Yes, a blockbuster game has to do well with males in order to do well overall. And as Nintendo’s demographics show, male tastes span a wide range.
I think what the Gamergaters and the PC Brigade both forgot was that most people just wanted to play games that were good, regardless of the politics. Veilguard and Concord were both openly progressive, but more importantly, both weren’t very good.
‘Vice’ is now tagged as the stereotypical example of ‘go woke, go broke’ but its story is a bit more nuanced than that.
It occasionally surfaces as part of a collection of almost-dead 90s outlets eg, ‘The Onion’, George Takei’s media feed and so on, to operate in sync as one of the last repositories of ol’ fashioned woke tut-tuttery & finger-wagging.
The Lin Manuel Miranda thing on ‘The Warriors’ sounds truly awful. Where can one see it?
Gaming is in a bit of a crisis because it is transmutating into something which closer resembles TV. I think streaming has a lot to do with this as well as cut budgets.
If there are far less blockbuster or even mid-budget titles around for the console (compared to the Xbox and PS2/3 heyday) then the reason is that games prefer to watch and participate in endless replays of their favourite games, propped up by Twitch, YouTube, the hitless stars and pretty girls who stream them.
Melonie Mac and co may go on about the woke culture war and although that too is entertainment for X, the studios have deeper problems because most gamers can no longer reach into their pocket for at least $100 a month or every couple of weeks for a new product.
The scale of budgets has grown since the PS2 days, and so has the overall games market. It’s still growing.

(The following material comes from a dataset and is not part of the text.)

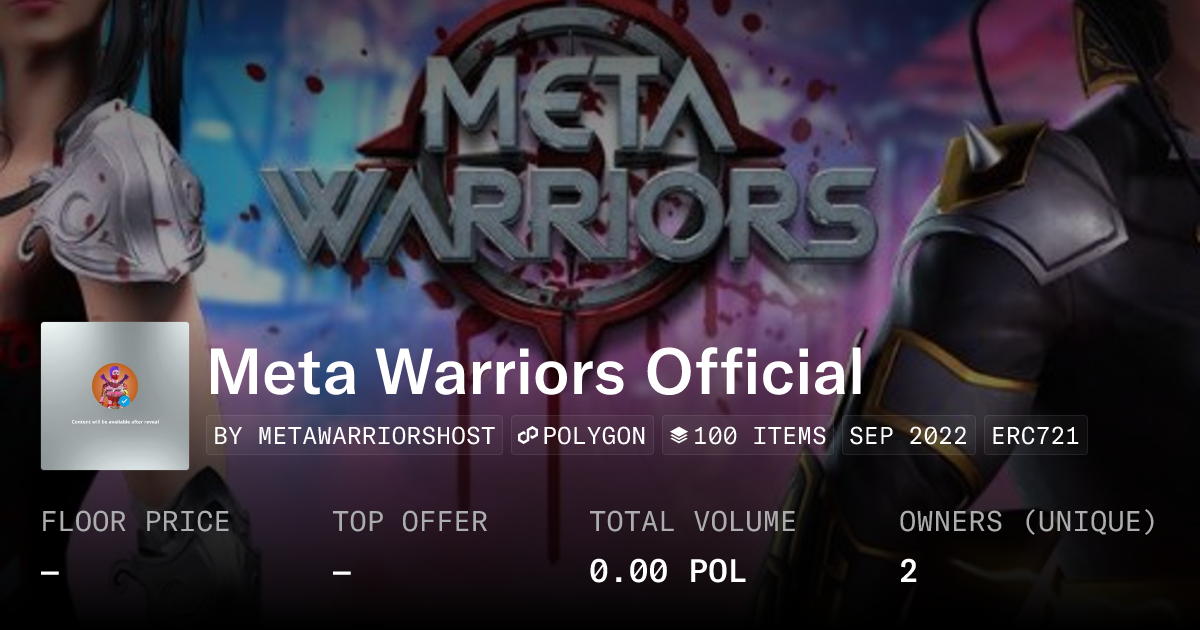The height and width of the screenshot is (630, 1200).
Task: Click the 0.00 POL volume value
Action: click(667, 571)
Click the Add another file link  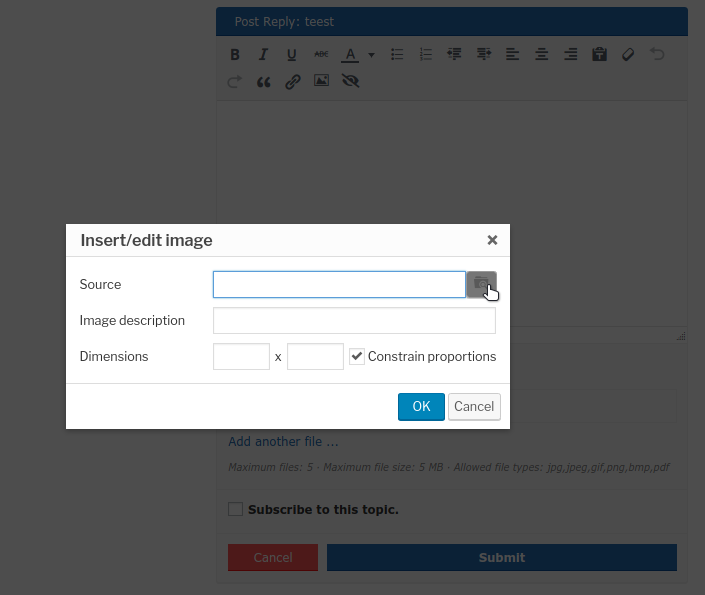coord(283,441)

But every healthy competitive market has products and companies that fail. Sometimes expectations grow faster than the market. Some were overly optimistic and had to adjust their expectations. A necessary adjustment, but far from a big crisis.
Lin Manuel Who? Lin Manuel What?
If anyone isn’t familiar with the nuances of Gamergate 2.0 or Warhorse’s relevance to it, this article won’t help much. It’s very misleading.
Here are the issues.
Vávra headed up an independent studio (Warhorse) for Kingdom Come Deliverance, and held his ground when the progressive blue haired types started yelling and demanding representation in medieval European society. For that he was celebrated and the game was a massive success, mainly because it was brilliant.
Vávra has reflected in interview on the decision not to allow the player to customise the main protagonist (Henry) and commented that this is Henry’s story, and not a chance for the player to self insert. Henry holds views and attitudes consistent with a character of that period and is NOT gay in the first game.
Owing to the success of Kingdom Come, Warhorse Studios were purchased by Austrian venture capitalists (Koch, no relation to Koch Brothers) who promised to be hands-off owners.
Vávra releases Kingdom Come Deliverance to generally excellent reviews and high sales. Some people are annoyed by the fact that Henry now appears to be bisexual. One of Koch stakeholders confirms in an interview that they demanded the changes to “appeal to a younger audience”. Long term fans of the series call out Vávra for his hypocrisy.
That’s it. The game is still excellent and has sold really well. Vávra really isn’t under attack, and gamers have much bigger and easier targets to go after.
> What sparked it all was a laughably low-stakes morass involving the ex-boyfriend of a game developer who posted an angry rant about their relationship online
It want about that, it was about evidence coming out that games journalism was horribly corrupt, had no ounce of integrity and was being played by massive studios to disenfranchise who were seeking to root out opposition to the massive bloated shambling abominations they were calling games.